Осмотревшись по сторонам, он обнаружил еще одну похожую дверь у себя за спиной. Она также была не заперта и выходила на лестницу.

Эта лестница отличалась от той, что вела в Ад. Узенькие, кривые ступеньки поросли мхом. В то время как в Преисподнюю спускалось несколько сотен ступеней, эта насчитывала только семь.

«Лестница в Небеса», – подумал Филипп, и мурашки побежали у него по спине. Он осторожно вошел в дверь, чтобы рассмотреть грубо вырезанные на каждой ступеньке слова. «Superbia» – значилось на первой из них.

– Гордыня, – пробормотал Филипп. Он встал на колени и провел пальцем по каждой из восьми букв.

Его охватил трепет, под ложечкой засосало, словно с его груди упал камень. Он едва смог сдержать улыбку.

Филипп внимательно изучил остальные надписи.

Как и первая, они были на чужом языке, но Филипп помнил их со времен своего обучения у Люцифера.

Это были названия семи смертных грехов.

Филипп поднялся с колен и посмотрел на обе двери поочередно.

В прошлый раз, когда он был здесь, он оказался на самой лестнице в Преисподнюю, а дверь за его спиной была заперта, так что у него не было другого выбора, кроме как спуститься в Ад. Но что же на этот раз? Перед ним были открыты обе двери. Не означало ли это, что он сам может выбрать свой путь?

Если так, то принять решение должно быть не так сложно.

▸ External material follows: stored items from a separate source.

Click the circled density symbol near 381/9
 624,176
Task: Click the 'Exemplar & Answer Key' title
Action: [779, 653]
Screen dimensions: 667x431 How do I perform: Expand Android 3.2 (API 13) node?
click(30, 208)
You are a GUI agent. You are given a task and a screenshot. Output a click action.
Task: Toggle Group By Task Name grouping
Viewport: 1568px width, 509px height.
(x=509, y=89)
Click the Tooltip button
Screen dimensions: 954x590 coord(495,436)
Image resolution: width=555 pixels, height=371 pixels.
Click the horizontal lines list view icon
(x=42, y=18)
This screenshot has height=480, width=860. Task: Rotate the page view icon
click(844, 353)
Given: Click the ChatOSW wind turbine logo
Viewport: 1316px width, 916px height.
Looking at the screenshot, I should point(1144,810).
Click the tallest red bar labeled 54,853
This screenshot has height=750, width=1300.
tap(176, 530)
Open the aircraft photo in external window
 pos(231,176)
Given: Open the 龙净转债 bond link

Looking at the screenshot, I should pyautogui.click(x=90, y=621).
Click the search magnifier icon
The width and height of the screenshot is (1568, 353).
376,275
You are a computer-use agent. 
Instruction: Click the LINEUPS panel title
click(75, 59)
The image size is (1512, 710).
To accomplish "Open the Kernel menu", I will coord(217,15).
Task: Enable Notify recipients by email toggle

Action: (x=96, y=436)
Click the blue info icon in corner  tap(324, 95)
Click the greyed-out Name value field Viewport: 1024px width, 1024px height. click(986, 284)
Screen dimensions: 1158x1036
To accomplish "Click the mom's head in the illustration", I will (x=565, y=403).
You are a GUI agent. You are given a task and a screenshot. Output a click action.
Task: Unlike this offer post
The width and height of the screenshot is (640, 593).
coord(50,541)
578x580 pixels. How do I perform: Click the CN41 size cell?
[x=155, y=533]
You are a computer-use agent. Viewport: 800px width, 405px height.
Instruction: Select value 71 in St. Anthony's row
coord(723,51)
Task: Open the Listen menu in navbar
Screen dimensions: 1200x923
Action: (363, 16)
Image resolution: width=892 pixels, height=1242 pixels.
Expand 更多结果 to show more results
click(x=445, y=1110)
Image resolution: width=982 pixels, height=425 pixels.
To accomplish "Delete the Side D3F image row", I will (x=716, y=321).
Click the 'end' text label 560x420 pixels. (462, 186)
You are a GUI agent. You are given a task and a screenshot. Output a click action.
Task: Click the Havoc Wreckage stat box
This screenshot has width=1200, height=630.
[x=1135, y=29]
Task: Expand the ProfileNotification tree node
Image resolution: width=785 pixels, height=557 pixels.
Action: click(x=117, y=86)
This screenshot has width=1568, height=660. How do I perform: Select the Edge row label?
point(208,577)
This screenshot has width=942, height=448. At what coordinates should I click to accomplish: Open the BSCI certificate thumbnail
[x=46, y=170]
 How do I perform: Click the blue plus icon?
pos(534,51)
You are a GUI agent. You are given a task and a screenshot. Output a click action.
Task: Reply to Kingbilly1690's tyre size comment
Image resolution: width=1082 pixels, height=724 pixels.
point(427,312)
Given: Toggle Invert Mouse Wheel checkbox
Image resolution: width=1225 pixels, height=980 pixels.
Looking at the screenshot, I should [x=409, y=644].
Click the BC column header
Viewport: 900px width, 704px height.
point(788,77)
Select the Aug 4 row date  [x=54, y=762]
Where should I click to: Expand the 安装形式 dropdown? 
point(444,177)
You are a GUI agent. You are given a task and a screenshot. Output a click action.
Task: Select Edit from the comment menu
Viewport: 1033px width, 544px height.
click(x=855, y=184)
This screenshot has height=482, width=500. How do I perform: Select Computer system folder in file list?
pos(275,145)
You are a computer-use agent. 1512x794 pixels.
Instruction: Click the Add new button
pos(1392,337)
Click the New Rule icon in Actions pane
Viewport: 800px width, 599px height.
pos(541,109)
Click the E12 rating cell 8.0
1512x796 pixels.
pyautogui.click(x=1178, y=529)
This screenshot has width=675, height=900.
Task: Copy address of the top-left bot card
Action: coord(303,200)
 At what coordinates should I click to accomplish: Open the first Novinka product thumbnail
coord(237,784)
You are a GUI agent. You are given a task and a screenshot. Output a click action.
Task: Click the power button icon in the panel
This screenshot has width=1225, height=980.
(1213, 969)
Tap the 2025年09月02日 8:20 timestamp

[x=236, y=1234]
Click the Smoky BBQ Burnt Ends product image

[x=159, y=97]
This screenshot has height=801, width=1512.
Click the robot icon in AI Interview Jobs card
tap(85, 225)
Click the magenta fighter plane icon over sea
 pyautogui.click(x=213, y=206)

И все же – и все же нелегко. Потому что с тех самых пор, как он покинул Ад с его обитателями, он скучал по Сатине и в глубине души надеялся в один прекрасный день, а точнее ночь, снова увидеться с ней. Сейчас ему представлялся такой шанс, но если он выберет лестницу с семью ступеньками, шанс будет упущен. Возможно, навсегда.

Что же выбрать? Небеса или Ад?

Филипп медлил, переводя взгляд с одной лестницы на другую. И вдруг в его мыслях явственно всплыло одно воспоминание, и решение было мгновенно принято. Хотя от него сжималось сердце.

«Твой отец на небесах, – прозвучал в его ушах голос мамы. Ему тогда не исполнилось еще и пяти лет, и он так любил слушать мамины рассказы об отце, которого ни разу в жизни не видел. – Он смотрит на нас с Небес и оберегает нас».

Филипп повернулся спиной к лестнице в Ад и направился к семи ступенькам. Он успел сделать только один шаг, как вдруг его окликнул знакомый голос:

– Филипп! Филипп!

Он оглянулся и увидел Сатину. Девушка бежала вверх по ступенькам, широко размахивая руками. Радость потоком хлынула в его сердце, и он бросился ей навстречу.

В то же мгновенье раздался грохот, и дверь, ведущая на Небеса, с треском захлопнулась. Филипп почти не обратил на это никакого внимания.

Он поравнялся с Сатиной на пороге Царства Тьмы, и они обняли друг друга.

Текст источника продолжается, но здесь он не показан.